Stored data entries
::::::

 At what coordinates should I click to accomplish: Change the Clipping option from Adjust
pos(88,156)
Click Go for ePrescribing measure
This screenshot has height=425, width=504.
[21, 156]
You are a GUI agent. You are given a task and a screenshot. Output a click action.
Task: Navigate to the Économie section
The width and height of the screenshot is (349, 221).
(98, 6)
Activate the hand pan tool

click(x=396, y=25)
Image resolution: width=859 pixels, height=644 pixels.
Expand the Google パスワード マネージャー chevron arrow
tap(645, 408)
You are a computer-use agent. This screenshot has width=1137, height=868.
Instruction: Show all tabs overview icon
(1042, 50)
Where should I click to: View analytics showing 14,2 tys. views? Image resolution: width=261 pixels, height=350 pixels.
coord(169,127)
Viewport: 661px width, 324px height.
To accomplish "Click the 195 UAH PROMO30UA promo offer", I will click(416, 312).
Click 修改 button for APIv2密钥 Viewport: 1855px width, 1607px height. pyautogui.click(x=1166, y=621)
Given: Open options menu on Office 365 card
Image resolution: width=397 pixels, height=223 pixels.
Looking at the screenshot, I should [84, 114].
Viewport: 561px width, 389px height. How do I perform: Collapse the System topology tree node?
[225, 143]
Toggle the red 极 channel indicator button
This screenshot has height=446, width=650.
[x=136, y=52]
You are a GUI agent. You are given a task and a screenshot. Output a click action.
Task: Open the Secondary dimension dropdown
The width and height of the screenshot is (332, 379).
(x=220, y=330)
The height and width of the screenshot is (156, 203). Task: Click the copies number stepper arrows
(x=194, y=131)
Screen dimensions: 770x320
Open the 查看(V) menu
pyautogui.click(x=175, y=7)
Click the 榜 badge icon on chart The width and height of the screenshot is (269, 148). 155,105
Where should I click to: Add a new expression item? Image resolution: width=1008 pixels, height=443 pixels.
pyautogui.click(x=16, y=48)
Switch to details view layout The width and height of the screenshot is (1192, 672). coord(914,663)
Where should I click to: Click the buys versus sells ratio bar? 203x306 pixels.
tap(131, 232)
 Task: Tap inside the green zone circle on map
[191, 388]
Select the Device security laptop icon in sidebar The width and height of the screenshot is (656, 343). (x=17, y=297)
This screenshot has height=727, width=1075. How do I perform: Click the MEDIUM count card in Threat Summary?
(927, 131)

::::::

* **To do**: Read through the entries and copy each line in which "button" appears.

* **Expected output**:
Click 修改 button for APIv2密钥 Viewport: 1855px width, 1607px height. pyautogui.click(x=1166, y=621)
Toggle the red 极 channel indicator button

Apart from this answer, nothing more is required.